Kid Stuff #15: Wham-O!
Wham-O creators Arthur "Spud" Melin and Richard Knerr
Richard Knerr and Spud Melin had been friends since high school. They'd gone to college together and opened a used car business together. But it was their love of falconrey that actually sparked a chain of events that would lead to the Frisbee, Hula-Hoop, and the Slip 'n' Slide.
Richard and Spud would shoot bits of meat into the air for their falcons to grab. To do this, they fashioned their own sling-shot. One day, a man approached them wanting to get a hold of a sling shot like theirs.... the rest, as they say, is history. The partners went to Sears and got a saw, and then some lumber and strips of rubber. They put ads in magazines in comic books for their sling shots, and earned enough capital to make more items.
And make more items they did. The breadth and scope of their products is simply too much to cover in a post. They sold any odd thing that came to mind - most were amazingly bad failures, but a select few became national crazes. The Hula-Hoop nearly bankrupted them, until a year later (1958) the fad swept the country. Other items like the "mink navel stole" (a quarter sized patch to cover up women's belly buttons) never quite caught on.
Here's a look at some of the products sold by this one-of-a-kind company, Wham-O!
Somehow, I don't see this product making it to the shelves in this day and age. Parents are so protective, and society is so litigenous, I think a toy that can shoot through quarter inch plywood might create some problems.
If ever there was a poorly named toy, this is it. Not only do you have the name "wiennie", but it's shaped like a dick, it goes from flaccid to rigid when it's filled, and it spews white liquid.
Do remember anyone walking around with a green plate strapped to their heads? Me neither. I bet this item got a lot of stares when put to use.
Okay, I take it back. The Water Wiennie is not the worst toy name ever.

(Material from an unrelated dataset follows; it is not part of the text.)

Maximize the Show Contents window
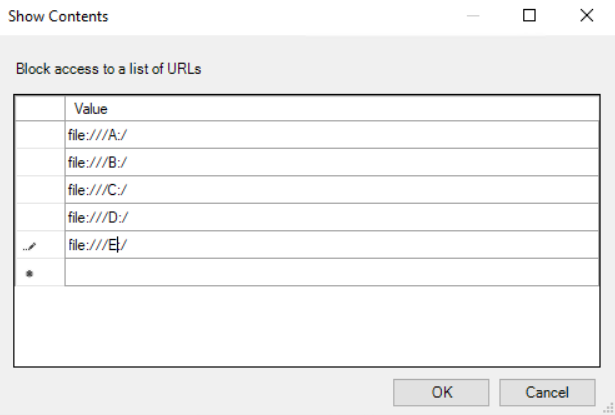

Exactly how does this make your boobs bigger? I'm afraid I'm at a loss on this one.
I can actually see this item being sold today at Bed, Bath & Beyond -there's so many gimmicky cookware there, why not the Mr. Hootie Rake?
"40 Million May Die... How About You".... now in "Patio Style"!
It certainly did not gush forth like in this picture. My God, it's like the space shuttle! Your hose likely didn't have half the pressure as in this picture. Ours flopped around the yard; barely getting airborn.
Wham-O's Laugh-In rocks very nearly could've been the next sensation to take the country by storm.... had it been shaped like a football. Indeed, that same year, another company, Nerf, use the same chemistry to create a foam ball. Needless to say, the fake rocks didn't fare so well.